Heaven: to the Land of Happiness è un road movie inusuale dove l’azione si unisce al dramma con toni però di grande leggerezza e umanità. Quest’ultimo aspetto è la sua cifra vincente, facendone un film estremamente mainstream, capace di adattarsi a una platea estremamente varia. Forse anche troppo. I temi affrontati strizzano soventemente e volutamente l’occhio al pubblico, facendolo ora ridere ora piangere. Ma non riescono ad andare del tutto a segno.
Nonostante vari difetti, la pellicola riesce a trattare temi ostici come la morte e la solitudine con estrema levità e umorismo. I due protagonisti sono ben descritti ed emerge tutto il loro lato poetico e ingenuo. Due anime solitarie che si ritrovano in viaggio, finendo per condividere “cocomeri” e le “sfumature noir” della vita. Ne consegue che ad essere messa in evidenza, con troppa facilità, è la bellezza mutevole e atroce della vita.
Nonostante la trama scontata e incentrata su tematiche già viste e su domande già poste, a salvarsi è il rapporto fra i due protagonisti. Quest’ultimi si conoscono e le loro psicologie si sviluppano con sfumature drammatiche, ironiche e talora ai limiti del surreale e dell’eroico.
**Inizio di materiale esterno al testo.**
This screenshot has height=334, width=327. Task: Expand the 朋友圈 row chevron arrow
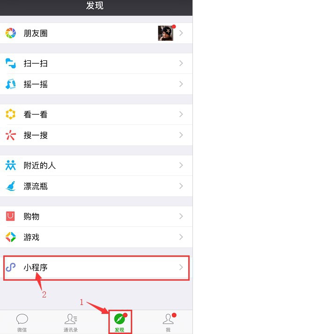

La storia di amicizia e umanità, con accenni sentimentali, è quindi ben inserita in una trama d’azione che sa come far progredire la sceneggiatura. In conclusione, Heaven: to the Land of Happiness è film leggero con atmosfere tragicomiche, abile e furbo nel parlare di morte, redenzione, amicizia e voglia di evadere dalle proprie vite.